### Saved entries
_ _ _
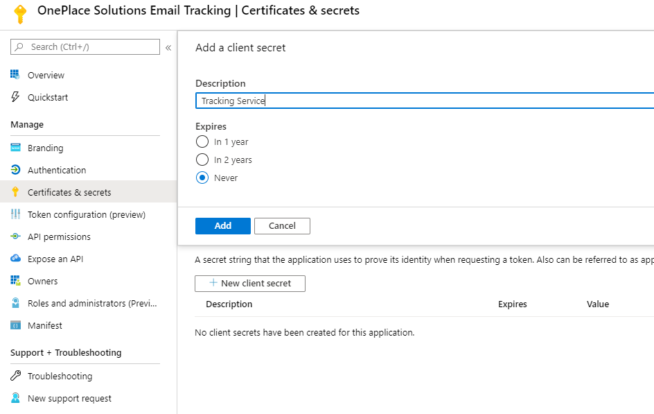Click the Expose an API cloud icon
Viewport: 654px width, 414px height.
15,259
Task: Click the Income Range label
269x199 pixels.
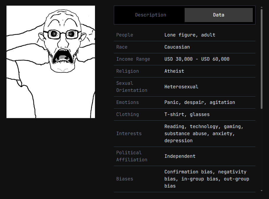Action: click(x=133, y=59)
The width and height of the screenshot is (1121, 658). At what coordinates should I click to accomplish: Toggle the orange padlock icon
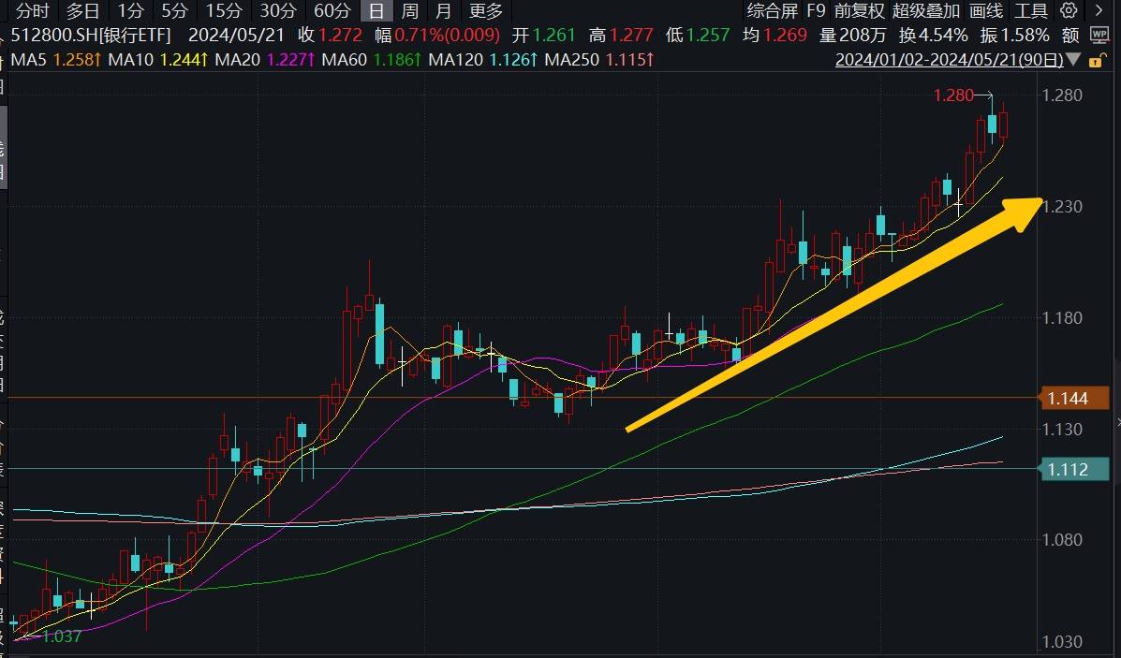pyautogui.click(x=1098, y=59)
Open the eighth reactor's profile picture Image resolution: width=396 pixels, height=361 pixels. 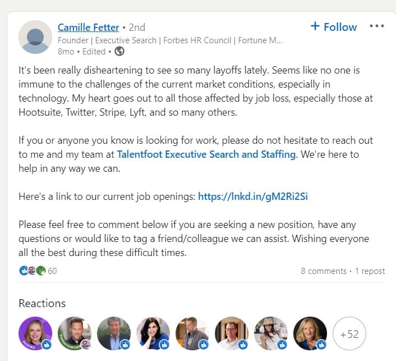click(x=310, y=333)
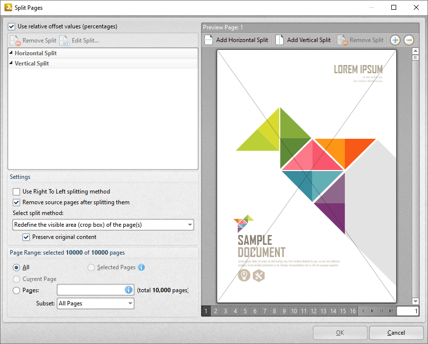
Task: Open the Edit Split dialog icon
Action: (x=64, y=41)
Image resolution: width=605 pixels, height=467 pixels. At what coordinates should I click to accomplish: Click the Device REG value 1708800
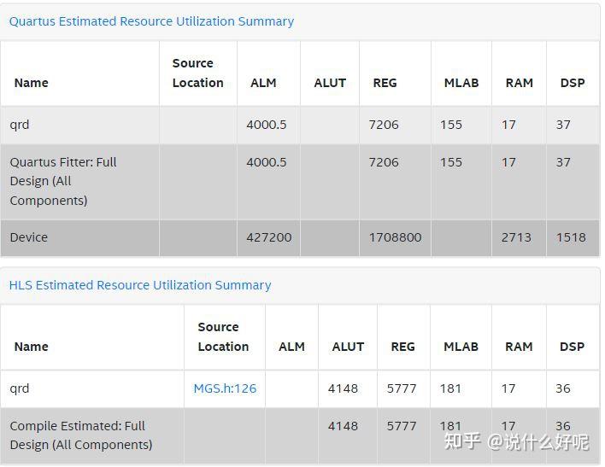395,237
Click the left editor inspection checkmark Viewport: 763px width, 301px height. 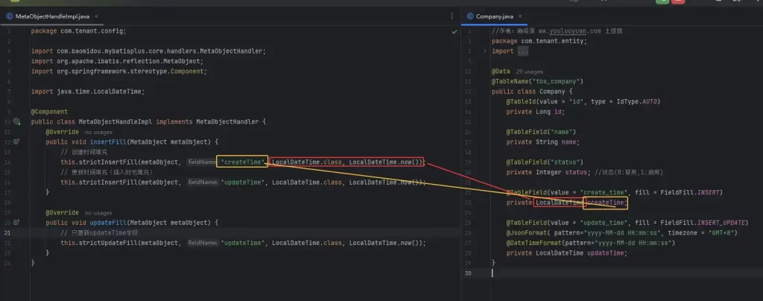(455, 32)
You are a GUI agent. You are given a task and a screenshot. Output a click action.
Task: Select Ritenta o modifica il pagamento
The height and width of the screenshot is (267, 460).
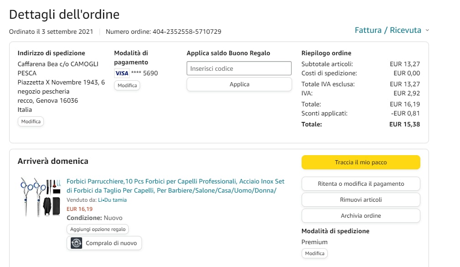coord(361,184)
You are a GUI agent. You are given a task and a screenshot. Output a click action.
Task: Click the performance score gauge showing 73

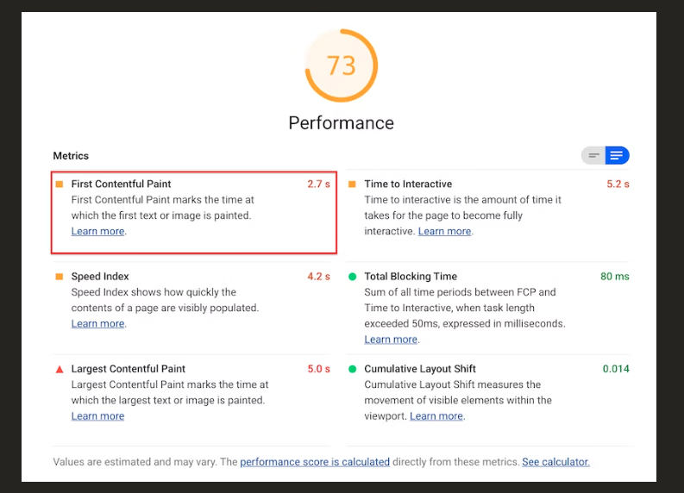coord(342,66)
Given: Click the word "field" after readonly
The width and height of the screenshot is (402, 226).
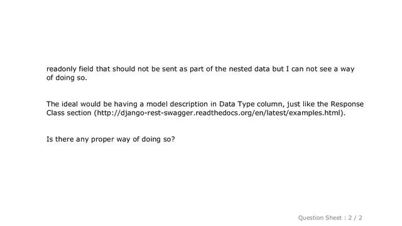Looking at the screenshot, I should point(86,69).
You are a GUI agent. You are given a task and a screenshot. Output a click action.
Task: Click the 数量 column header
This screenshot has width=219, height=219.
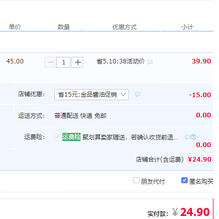(x=63, y=27)
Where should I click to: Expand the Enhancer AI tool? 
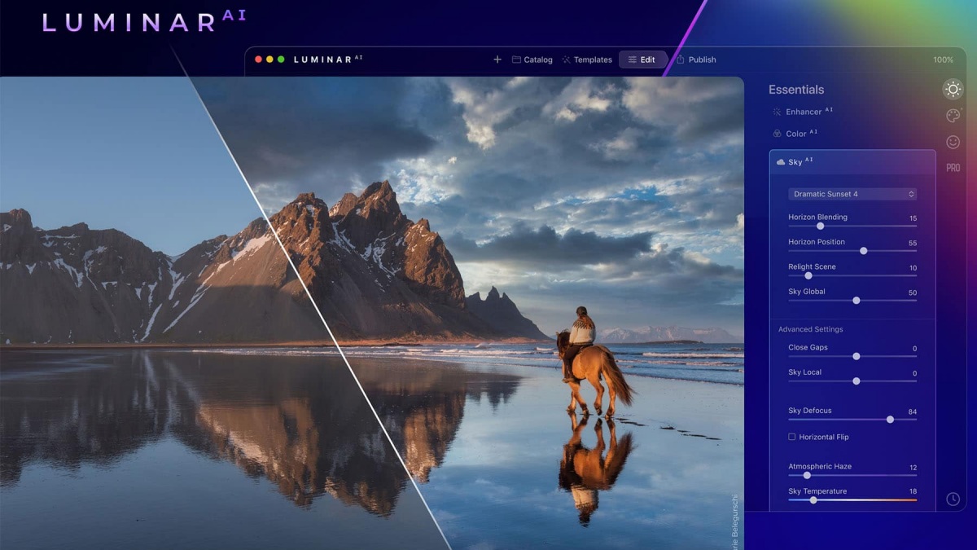pos(803,112)
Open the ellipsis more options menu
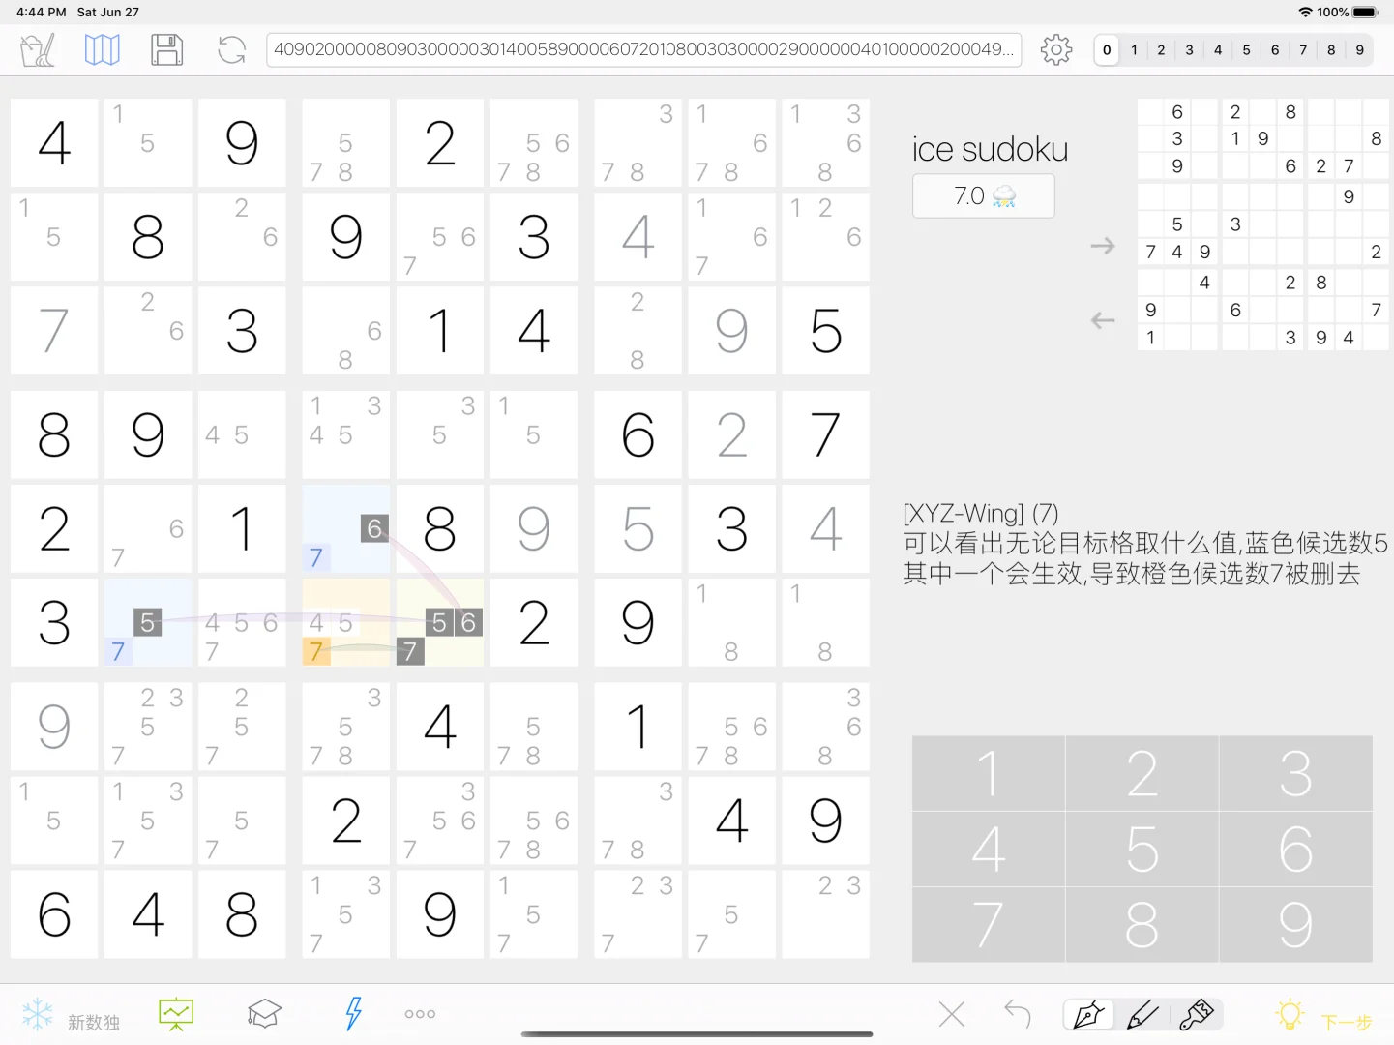 point(419,1013)
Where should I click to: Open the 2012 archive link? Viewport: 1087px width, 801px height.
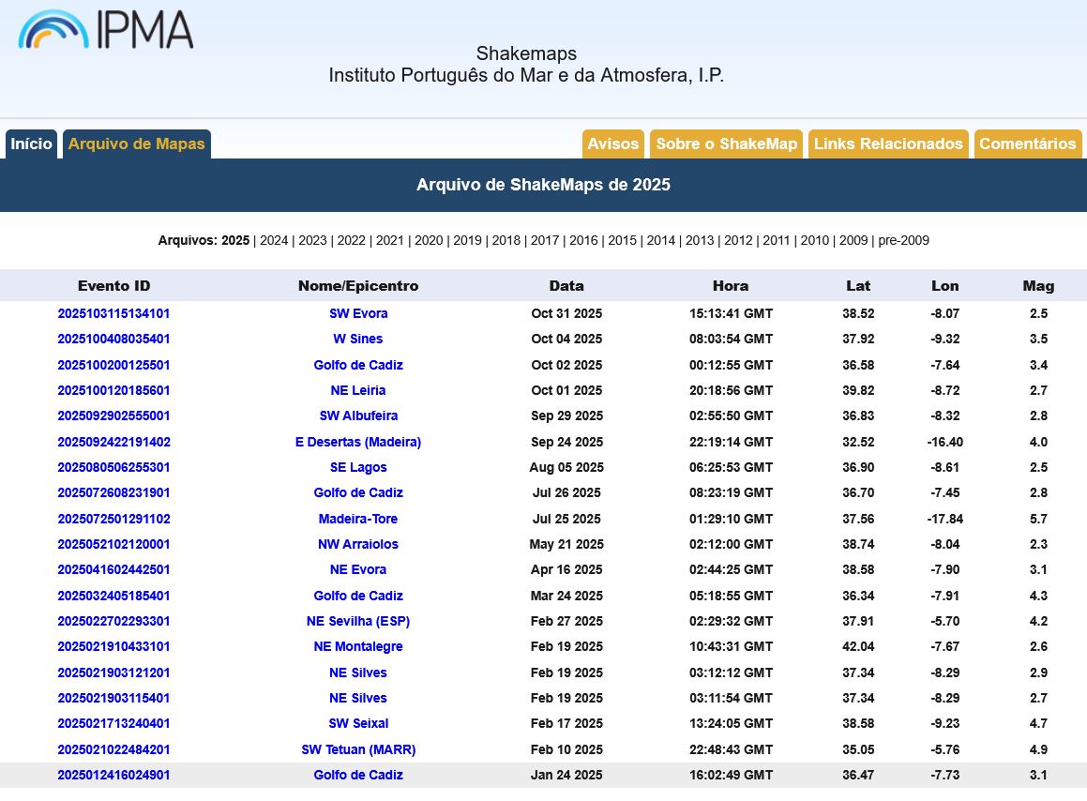(738, 241)
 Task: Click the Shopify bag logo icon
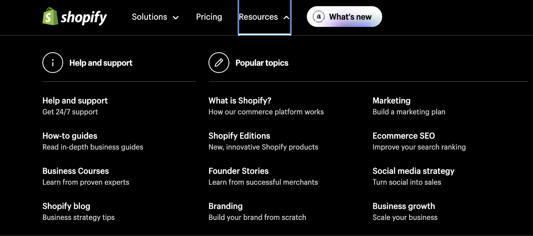coord(50,17)
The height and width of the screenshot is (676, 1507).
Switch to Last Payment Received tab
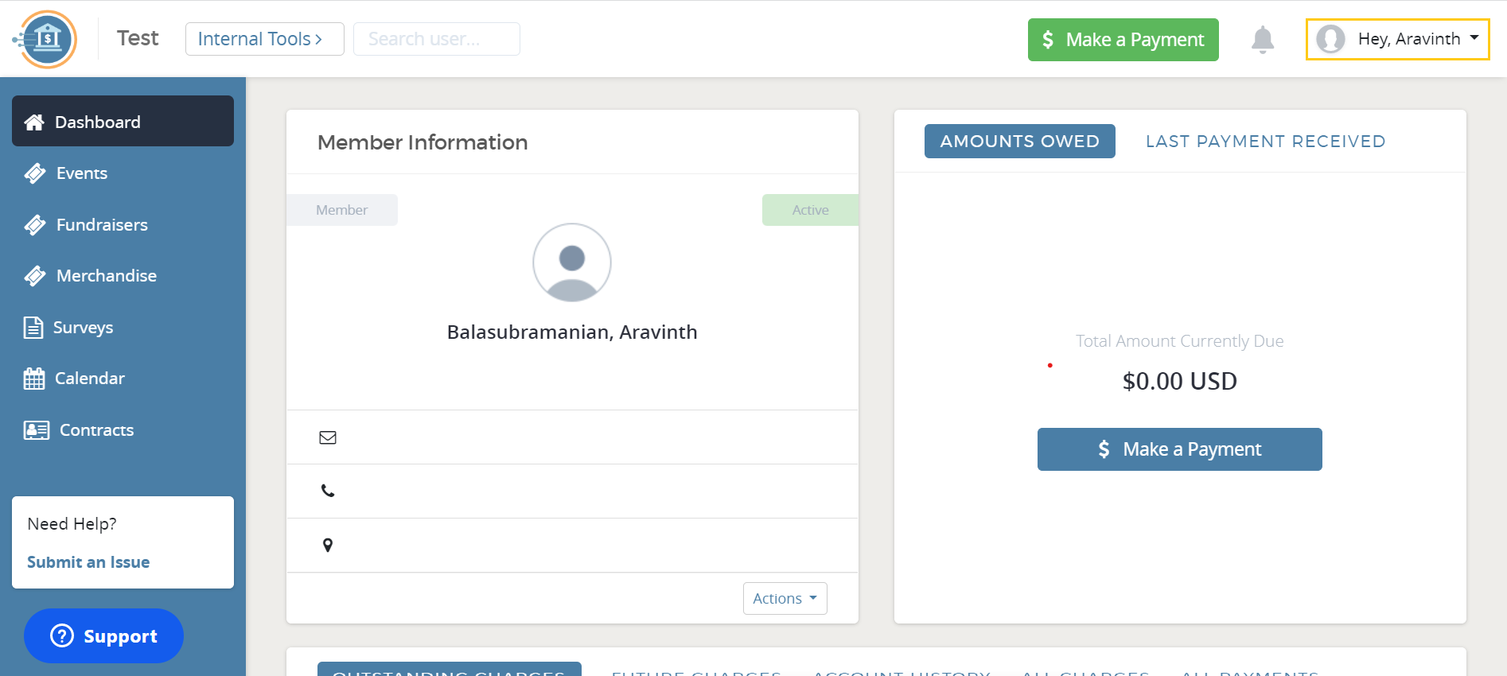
_ _ _
### What you are asked to do
Return only the lines from the one that contains "This screenshot has width=219, height=219." through the closing line of the data, inclusive, reproduced exactly and with every picture left out.

### Exercise response
This screenshot has width=219, height=219.
(x=63, y=27)
Where should I click to: Expand the Enhancer AI tool? 
pos(803,112)
Open the ellipsis more options menu
 point(419,1013)
Where should I click to: Open the 2012 archive link? Viewport: 1087px width, 801px height.
(738, 241)
 Task: Click the Shopify bag logo icon
coord(50,17)
The height and width of the screenshot is (676, 1507).
Switch to Last Payment Received tab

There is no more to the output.